>> Start Passage

Students get their points immediately. Students don’t have to wait, and they can see their points accumulating assignment by assignment. For some students, this is highly motivating. I provide a Grading Chart for students who want to make sure they are on track for the grade they want to receive in the class.

Students can see exactly what is required. I am guilty of writing lengthy instructions for assignments (for example, here are the instructions for the reading assignment cited above). The Declarations, however, are very concise. For students who might have missed something important in the assignment, reading the Declaration gives them a final chance to check their work for completeness.

Students take responsibility for their work. It is not up to me to check that each assignment is complete; that is 100% up to the students. Being able to take responsibility for your own work is a crucial life skill, something every student will need to be able to do in their future professional lives.

>> End Passage
>> Start Information shown

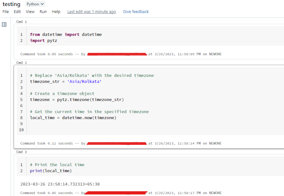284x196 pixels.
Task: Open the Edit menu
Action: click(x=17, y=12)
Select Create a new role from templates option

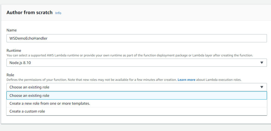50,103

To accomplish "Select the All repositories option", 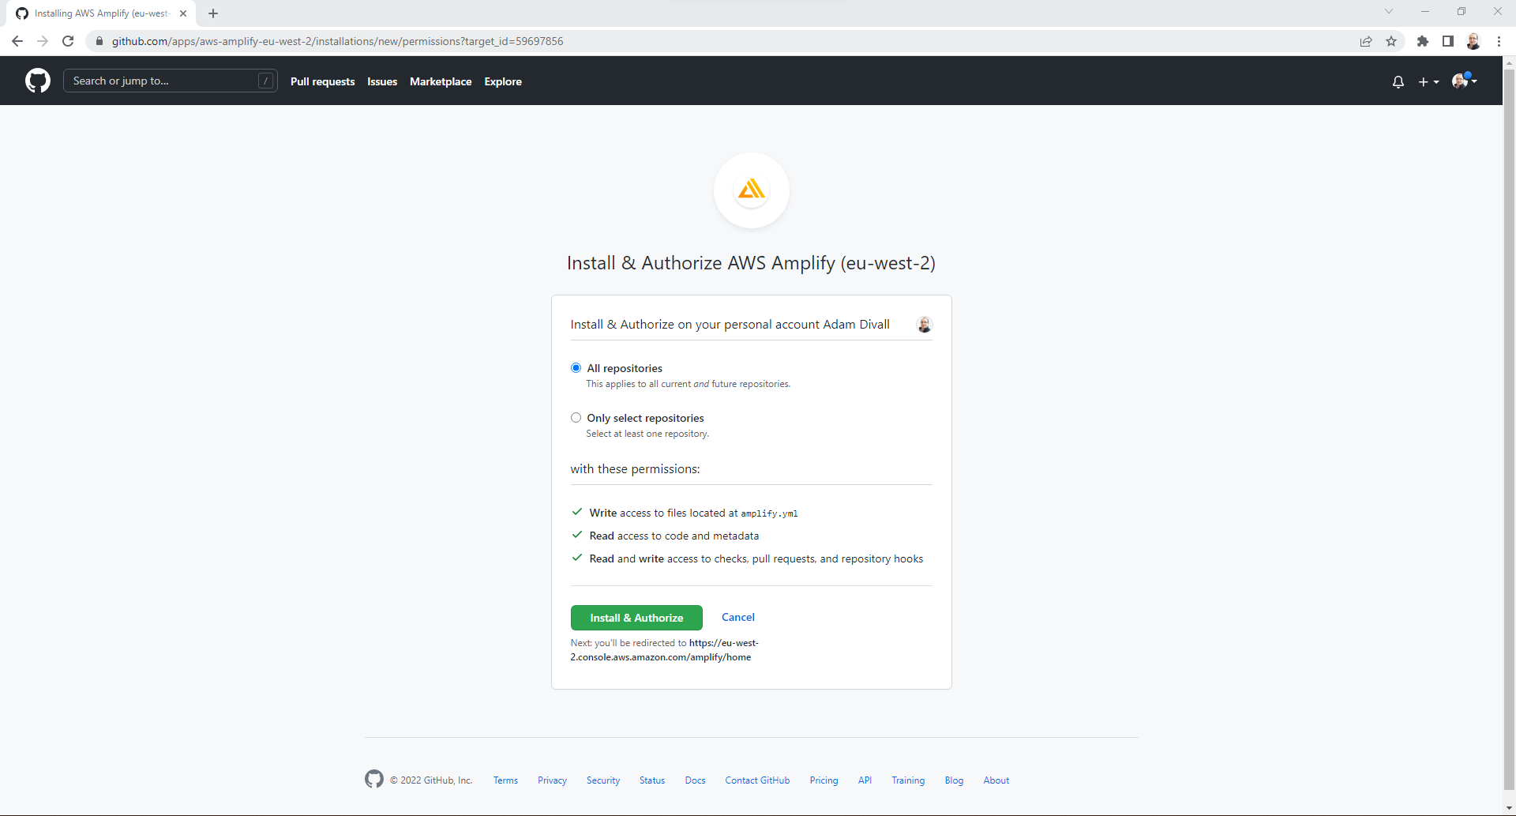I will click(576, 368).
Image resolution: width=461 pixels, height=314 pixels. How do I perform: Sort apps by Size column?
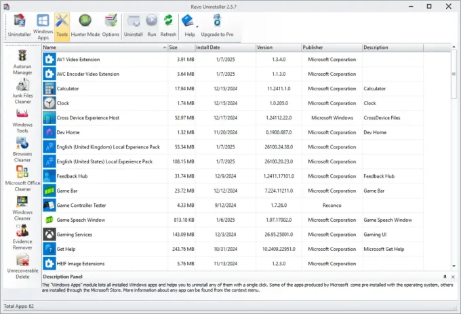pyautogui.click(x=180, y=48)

>> End Information shown

• Work to complete:
Can you retype the passage about student Declarations in full, word for word? None of the location data in this material is needed.

• Right answer:
Students get their points immediately. Students don’t have to wait, and they can see their points accumulating assignment by assignment. For some students, this is highly motivating. I provide a Grading Chart for students who want to make sure they are on track for the grade they want to receive in the class.

Students can see exactly what is required. I am guilty of writing lengthy instructions for assignments (for example, here are the instructions for the reading assignment cited above). The Declarations, however, are very concise. For students who might have missed something important in the assignment, reading the Declaration gives them a final chance to check their work for completeness.

Students take responsibility for their work. It is not up to me to check that each assignment is complete; that is 100% up to the students. Being able to take responsibility for your own work is a crucial life skill, something every student will need to be able to do in their future professional lives.